--- GIVEN RECORDS ---
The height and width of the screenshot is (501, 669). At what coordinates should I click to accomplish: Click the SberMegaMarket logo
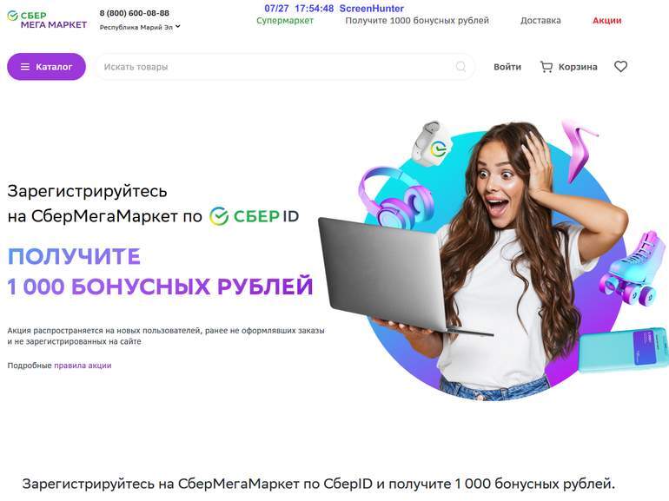coord(47,20)
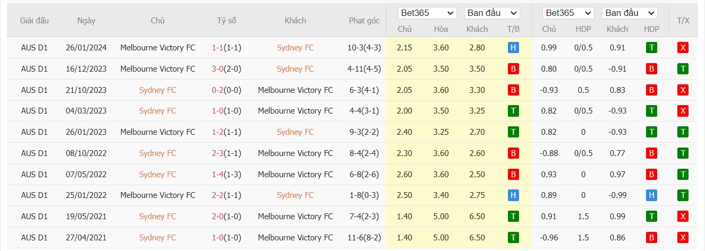Click the Phạt góc column header

pos(364,21)
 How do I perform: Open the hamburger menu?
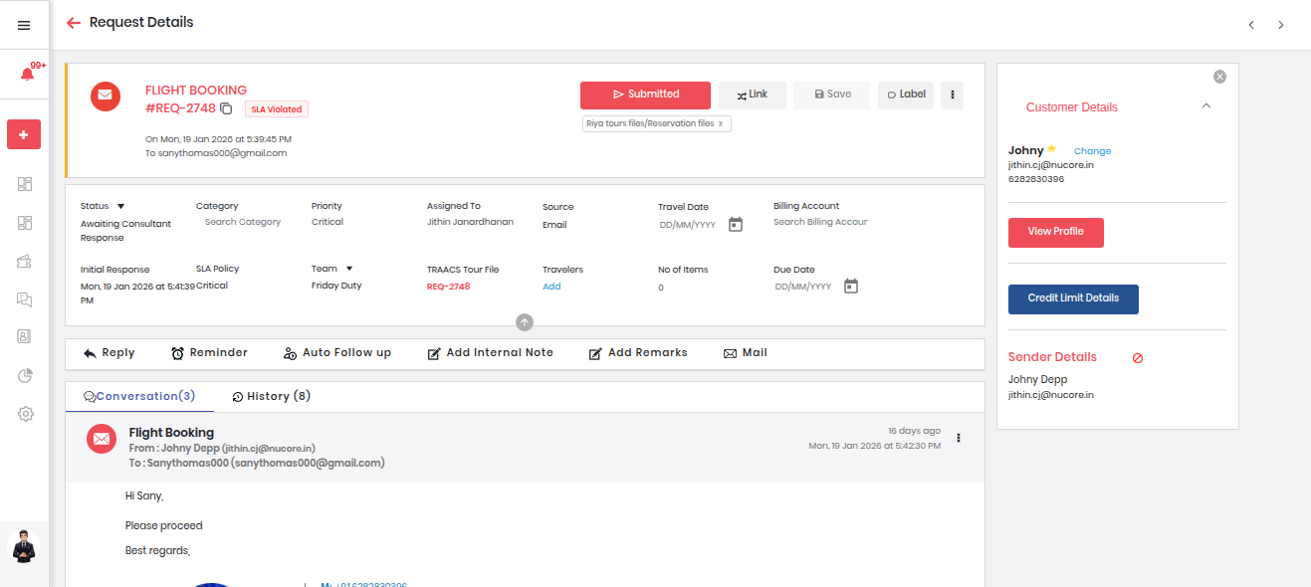(x=24, y=25)
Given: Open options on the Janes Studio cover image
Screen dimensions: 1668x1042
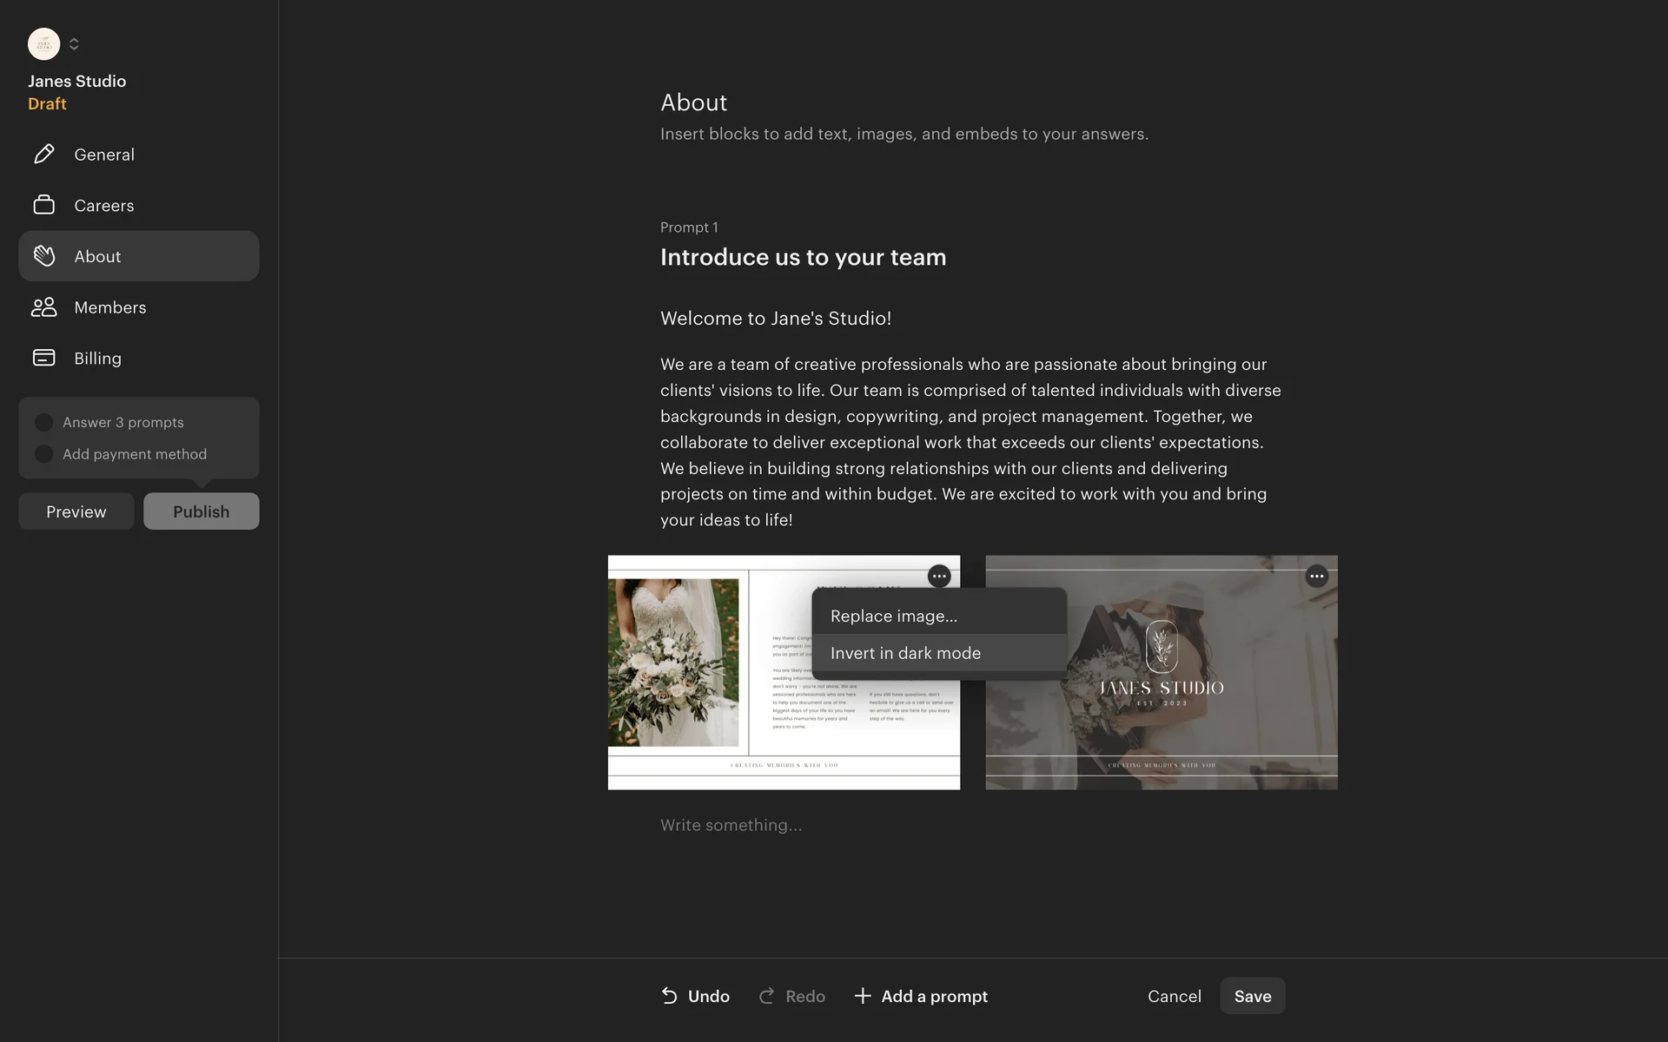Looking at the screenshot, I should (x=1317, y=576).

--- PROBLEM DETAILS ---
Leave the pictures out, and restate exactly the lines from the start of the records through the one that contains "Given: Open options".

--- TASK RESPONSE ---
The height and width of the screenshot is (501, 669). At what coordinates should I click to accomplish: Click the SberMegaMarket logo
coord(47,20)
Click the Phạt góc column header

pos(364,21)
 How do I perform: Open the hamburger menu?
(x=24, y=25)
Given: Open options on the Janes Studio cover image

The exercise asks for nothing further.